Mixing euro zone countries with no sovereign currency with cases like the US and Japan is completely confusing. If you really want to understand government debt, you need to go through the balance sheets. I did the exercise for the euro zone, with my book coming out in September 2016. If the ECB keeps on buying euro zone government bonds on secondary markets, no euro zone government can go bankrupt. This is a political problem, not a technical one. In a modern monetary economy set up well, the risk of default on government bonds issued in domestic currency is zero.

Posted by: Dirk | May 12, 2016

NY Times and Bernie Sanders

I understand that in times of love, war and primaries truth doesn’t count much. Nevertheless, I am surprised to see a NY Times article containing paragraphs like these:

In the early decades of the 20th century, local governments across the country poured money and resources into an impressive expansion of secondary education. Between 1910 and 1940, the high school graduation rate of American 18-year-olds increased to 50 percent from 9 percent.

Finally, the government directly created jobs — whether in the burst of infrastructure investment in the 1930s that gave us the Hoover Dam, among other huge projects, or the tenfold increase in federal spending from 1939 to 1945 as the government built up the military-industrial complex to fight Germany and Japan.

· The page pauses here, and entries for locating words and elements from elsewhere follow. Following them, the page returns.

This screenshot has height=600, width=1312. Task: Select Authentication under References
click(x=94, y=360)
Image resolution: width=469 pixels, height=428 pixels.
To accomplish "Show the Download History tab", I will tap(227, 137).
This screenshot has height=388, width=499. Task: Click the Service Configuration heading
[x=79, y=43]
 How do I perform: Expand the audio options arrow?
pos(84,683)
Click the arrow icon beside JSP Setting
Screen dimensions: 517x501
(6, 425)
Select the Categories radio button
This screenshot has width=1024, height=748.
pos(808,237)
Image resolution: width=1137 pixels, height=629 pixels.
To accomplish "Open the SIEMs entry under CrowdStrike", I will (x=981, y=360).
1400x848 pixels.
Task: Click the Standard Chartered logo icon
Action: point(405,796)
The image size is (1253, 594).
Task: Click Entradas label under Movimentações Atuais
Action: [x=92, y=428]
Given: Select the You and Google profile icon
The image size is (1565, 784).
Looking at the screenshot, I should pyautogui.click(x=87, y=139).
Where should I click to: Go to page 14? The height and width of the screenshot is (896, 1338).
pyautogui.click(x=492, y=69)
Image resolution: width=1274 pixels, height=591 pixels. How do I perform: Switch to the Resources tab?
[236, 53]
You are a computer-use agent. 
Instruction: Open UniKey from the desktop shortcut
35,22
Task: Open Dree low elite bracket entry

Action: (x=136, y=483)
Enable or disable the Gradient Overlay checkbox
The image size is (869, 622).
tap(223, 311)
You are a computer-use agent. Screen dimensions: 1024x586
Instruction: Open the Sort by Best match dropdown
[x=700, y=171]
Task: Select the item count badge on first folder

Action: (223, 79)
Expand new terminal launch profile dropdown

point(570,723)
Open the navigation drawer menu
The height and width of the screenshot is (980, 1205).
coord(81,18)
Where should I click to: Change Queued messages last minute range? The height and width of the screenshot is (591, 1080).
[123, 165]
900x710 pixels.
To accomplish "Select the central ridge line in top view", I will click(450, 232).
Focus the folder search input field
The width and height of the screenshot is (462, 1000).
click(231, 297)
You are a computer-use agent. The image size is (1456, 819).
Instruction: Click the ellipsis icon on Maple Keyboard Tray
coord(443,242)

Why American politics turned against this successful model of pragmatic policy-making remains controversial. Perhaps it was the increasing footprint of money in politics, which has given more clout to corporate interests lobbying for smaller government and lower taxes. Maybe desegregation led to increasing distrust in government by white voters. Perhaps it was the combination of a recession and high inflation of the 1970s, which discredited interventionist government policies.

The last sentence is a political myth, I think. Vietnam War and oil price shocks played no minor part in the stagflation episode, and both should not be blamed on interventionist government policies. Wage-price spirals might have played a bigger role, but there seems to be a lack of serious research on ‘The Strange Death of Keynesianism’.

The article ends with the sentences: ‘So what’s holding us back? The loss of a vision, once shared across much of the ideological spectrum, of what government can accomplish, when it is allowed to do its job.’

This is a sad end to a story that otherwise inspires hope. I wonder whether a vision that is shared across much of the ideological spectrum is necessary. The way that politics usually works, a simple majority will do. Given that many people prefer not to vote or are disenfranchised, that majority might not be that large in the end. And Sanders has a vision that comes quite close:

The American people must make a fundamental decision. Do we continue the 40-year decline of our middle class and the growing gap between the very rich and everyone else, or do we fight for a progressive economic agenda that creates jobs, raises wages, protects the environment and provides health care for all? Are we prepared to take on the enormous economic and political power of the billionaire class, or do we continue to slide into economic and political oligarchy? These are the most important questions of our time, and how we answer them will determine the future of our country.